|Motor Maintenance and Economy|
Statistics show a shocking new trend in car owners – a lack of knowledge about even basic maintenance. Some drivers even admit to being clueless about opening their own bonnet! This is all very well and good if you are upgrading a new car every year or so, and having your motor serviced very regularly; but for many of us that is simply not a viable possibility, so it really does pay to understand a few basics when it comes to making sure you keep your motor running and keeping costs down.
Have a flick through the handbook for any obvious maintenance tricks. Modern cars do have so many electronic components, which means much work will have to be carried out by a professional, but check what the manufacturer recommends, and take it from there.
- Look after the bodywork. Do take care, and have any minor scrapes or nicks seen to sooner rather than later, as rust can invade and spread very quickly; and be costly to remedy once it has taken hold.
- While you may not want to pay our for regular servicing and maintenance checks, in an older car, it is often a sound investment. Small problems which can easily be cured can magnify over time into very costly issues to repair.
- Modern motors have complex displays with lots of indicators. If one of these comes on, do not ignore it. Get it checked at a dealer or service centre, and they can tell you how serious the problem is and how urgent a repair needs to be.
- Check the oil. Not enough lubricant will impede the smooth running of your car and cause long term damage. Once a month, preferably, check the oil when the car is level, and cool. Wipe off the dipstick first and then replace, checking after. Look at the dipstick to check the level is high enough.
- While you are there, check the coolant levels. Water is very important to the engine, as anyone who has spent time on the edge of the M25 with an overheated engine will tell you, and again, the damage that can be caused can be very costly indeed.
- Your tyre pressures should also be check regularly. This is important for safety reasons, but will also minimise wear and tear, and has quite an effect on fuel consumption too. On a monthly basis, perhaps when you are refuelling, take it to the air station at your petrol station and check the pressures. Your handbook will tell you the optimum pressure for your car.
- Do keep an eye on tyre tread at the same time, as this is important for safety - low tread can cause skidding. This will also affect MOT results. The minimum safe and legal depth in the UK is 1.6mm.

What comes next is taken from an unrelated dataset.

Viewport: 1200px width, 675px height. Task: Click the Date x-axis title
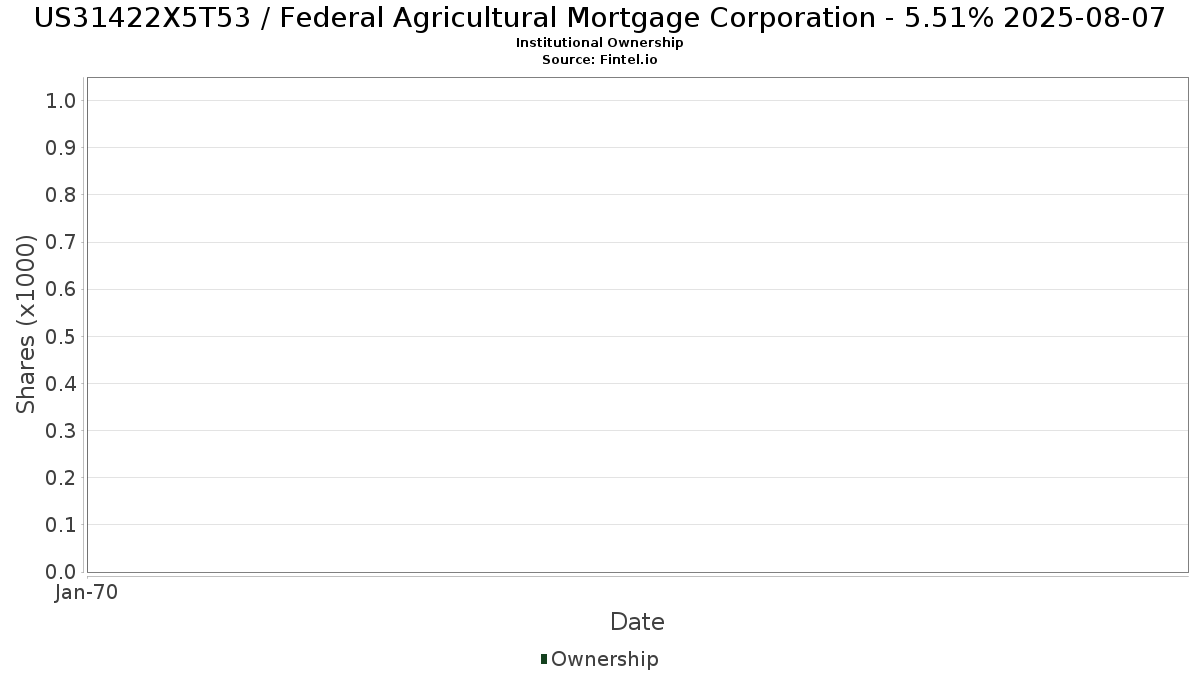pos(637,622)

- In the winter months it is important to keep an eye on antifreeze levels; both in your washer bottle and in the radiator, as a frozen engine is a disaster, and for safety, visibility and the life of your wiper blades, antifreeze in the washer bottle is an essential.
- Slow down! Going slower in a higher gear conserves petrol and is kinder on your engine. Speed also increases wind resistance, also increasing consumption.
- Empty the car. Most of us load the car up with all sorts of odds and ends, from blankets, clothes and shopping, to tools and various other items. The more weight in your car, however, the more strain is placed upon the mechanics; the added weight will make the motor work harder, meaning you will be using more fuel than you need.